[Source data Boundary: Start]

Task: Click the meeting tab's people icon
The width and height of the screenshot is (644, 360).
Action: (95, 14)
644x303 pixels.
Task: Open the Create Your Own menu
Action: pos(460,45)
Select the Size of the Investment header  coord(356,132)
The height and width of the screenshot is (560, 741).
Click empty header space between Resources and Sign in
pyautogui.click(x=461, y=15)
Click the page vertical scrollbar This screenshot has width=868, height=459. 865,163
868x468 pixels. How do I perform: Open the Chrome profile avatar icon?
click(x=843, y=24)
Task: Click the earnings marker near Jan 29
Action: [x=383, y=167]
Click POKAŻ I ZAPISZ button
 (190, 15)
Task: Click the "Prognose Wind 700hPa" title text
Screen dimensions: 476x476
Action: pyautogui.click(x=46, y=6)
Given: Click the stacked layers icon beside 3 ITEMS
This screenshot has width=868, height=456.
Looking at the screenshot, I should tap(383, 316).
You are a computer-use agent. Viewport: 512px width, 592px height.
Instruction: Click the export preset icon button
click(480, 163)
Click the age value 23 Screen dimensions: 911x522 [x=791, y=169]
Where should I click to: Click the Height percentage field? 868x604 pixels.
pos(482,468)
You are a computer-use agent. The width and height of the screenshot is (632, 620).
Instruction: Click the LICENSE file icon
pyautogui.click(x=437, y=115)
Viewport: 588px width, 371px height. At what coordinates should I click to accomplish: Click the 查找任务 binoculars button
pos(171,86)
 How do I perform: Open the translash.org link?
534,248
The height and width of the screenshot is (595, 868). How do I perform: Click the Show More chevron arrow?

[Source data Boundary: End]

Task requirements: Your task is to output all of the data above word for word.

Result of this exercise:
Task: Click the meeting tab's people icon
The width and height of the screenshot is (644, 360).
Action: (95, 14)
644x303 pixels.
Task: Open the Create Your Own menu
Action: pos(460,45)
Select the Size of the Investment header  coord(356,132)
The height and width of the screenshot is (560, 741).
Click empty header space between Resources and Sign in
pyautogui.click(x=461, y=15)
Click the page vertical scrollbar This screenshot has width=868, height=459. 865,163
868x468 pixels. How do I perform: Open the Chrome profile avatar icon?
click(x=843, y=24)
Task: Click the earnings marker near Jan 29
Action: [x=383, y=167]
Click POKAŻ I ZAPISZ button
 (190, 15)
Task: Click the "Prognose Wind 700hPa" title text
Screen dimensions: 476x476
Action: pyautogui.click(x=46, y=6)
Given: Click the stacked layers icon beside 3 ITEMS
This screenshot has width=868, height=456.
Looking at the screenshot, I should tap(383, 316).
You are a computer-use agent. Viewport: 512px width, 592px height.
Instruction: Click the export preset icon button
click(480, 163)
Click the age value 23 Screen dimensions: 911x522 [x=791, y=169]
Where should I click to: Click the Height percentage field? 868x604 pixels.
pos(482,468)
You are a computer-use agent. The width and height of the screenshot is (632, 620).
Instruction: Click the LICENSE file icon
pyautogui.click(x=437, y=115)
Viewport: 588px width, 371px height. At what coordinates should I click to accomplish: Click the 查找任务 binoculars button
pos(171,86)
 How do I perform: Open the translash.org link?
534,248
The height and width of the screenshot is (595, 868). How do I perform: Click the Show More chevron arrow?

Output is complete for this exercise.